Required from the data below: the exact lines starting at the line containing "At what coordinates" and ending at the line containing "Task: Collapse the 基本管理 panel header", with both ends kept and all pictures dropped.

## Available data
——

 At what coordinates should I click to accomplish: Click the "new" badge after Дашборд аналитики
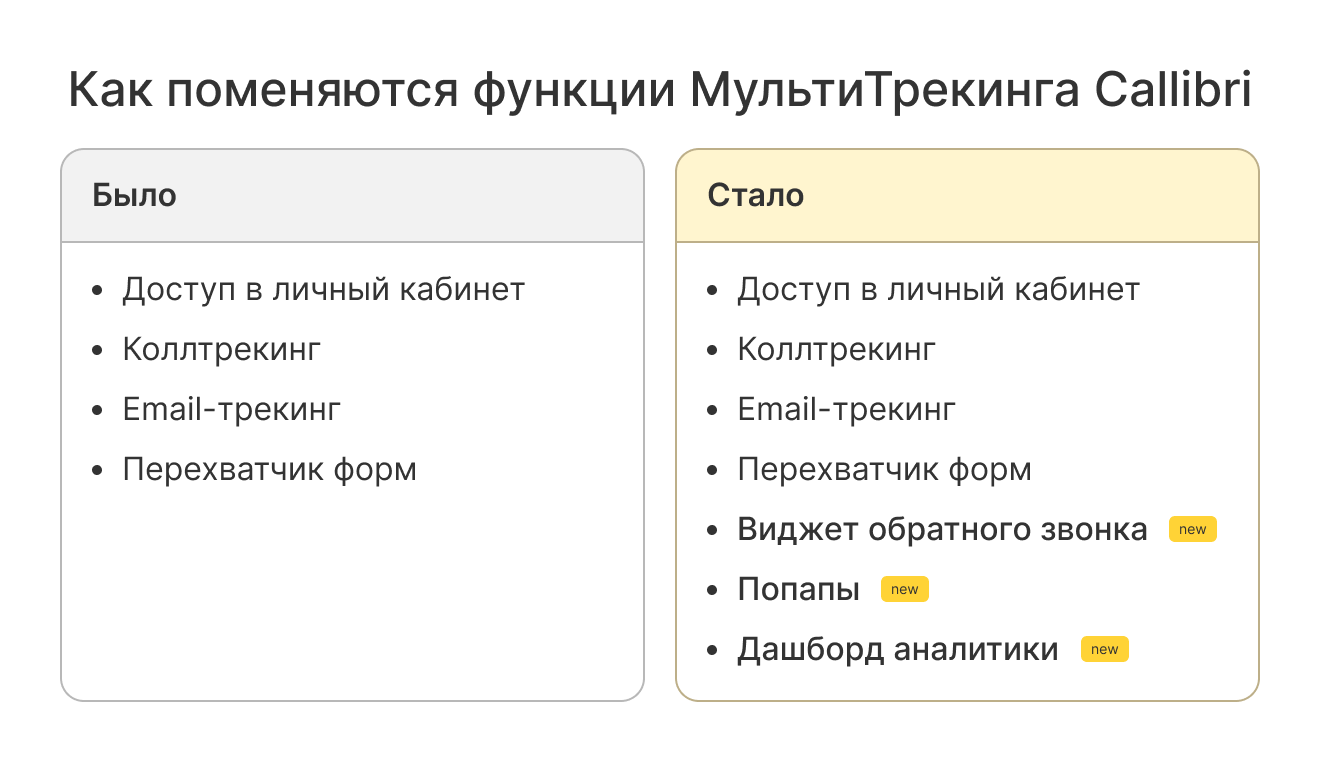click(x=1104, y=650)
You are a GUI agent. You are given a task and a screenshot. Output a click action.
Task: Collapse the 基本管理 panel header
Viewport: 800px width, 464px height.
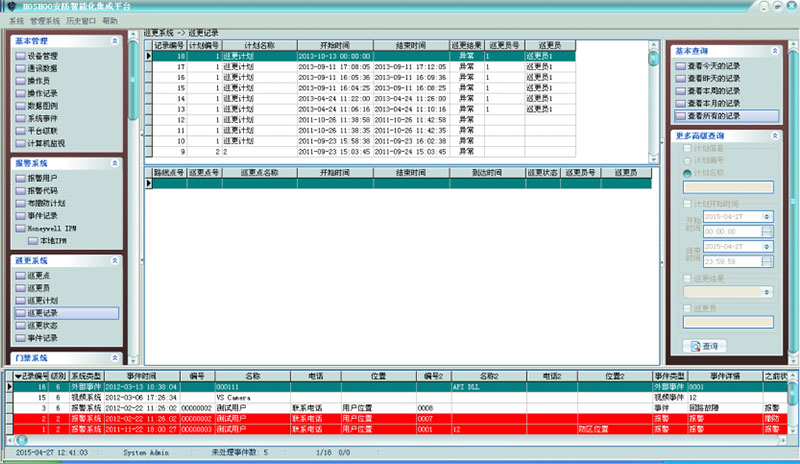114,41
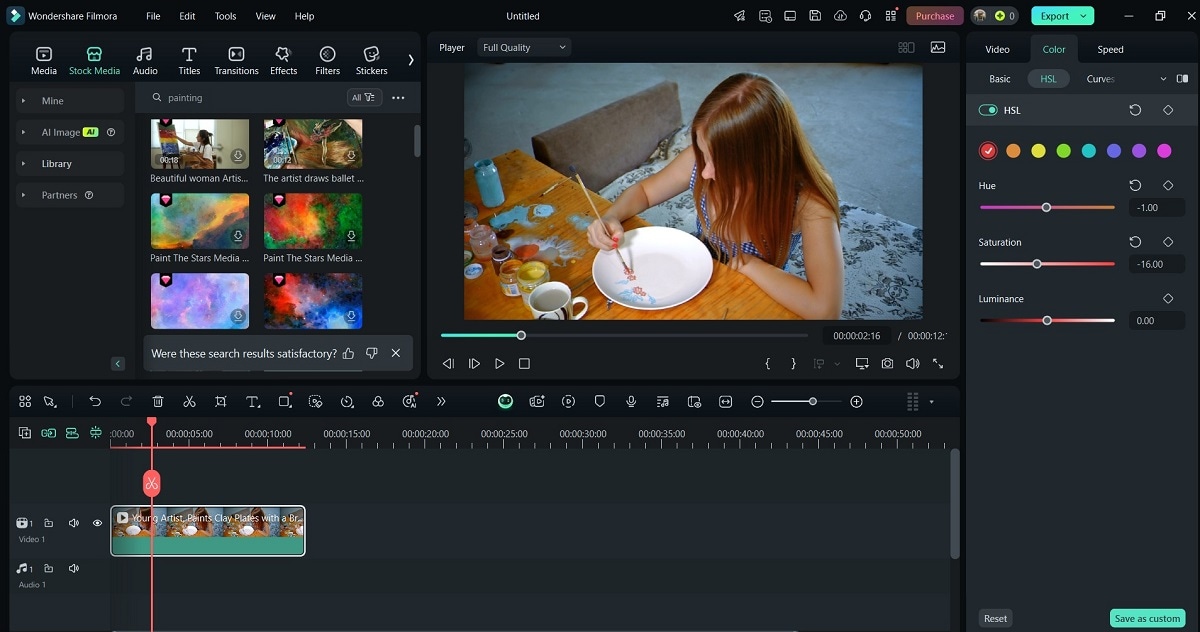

——

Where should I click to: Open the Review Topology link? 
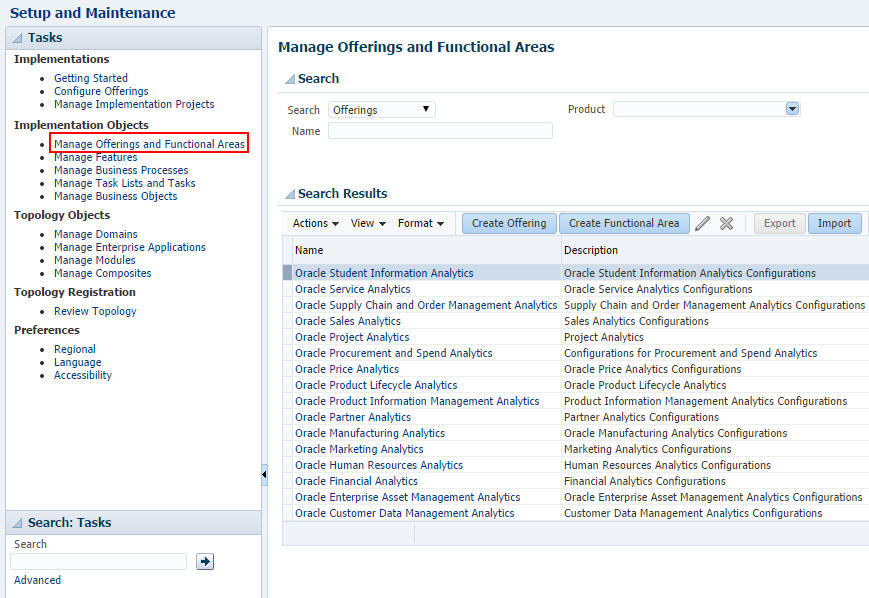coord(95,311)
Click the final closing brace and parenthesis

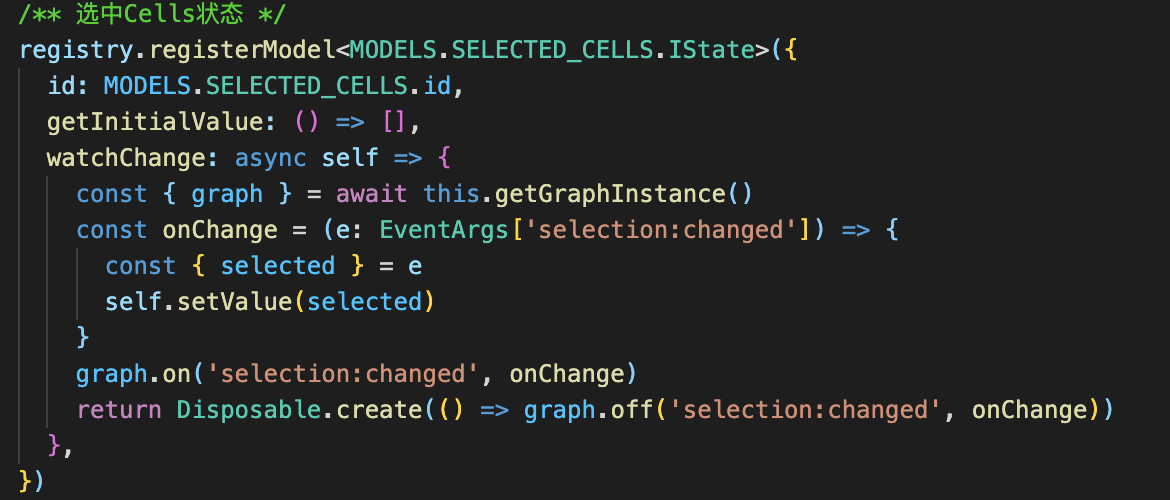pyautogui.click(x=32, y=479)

——

## Answer area
 At what coordinates should I click to accomplish: Click the "new" badge after Дашборд аналитики
click(x=1104, y=650)
You are a GUI agent. You are given a task and a screenshot. Output a click action.
Task: Collapse the 基本管理 panel header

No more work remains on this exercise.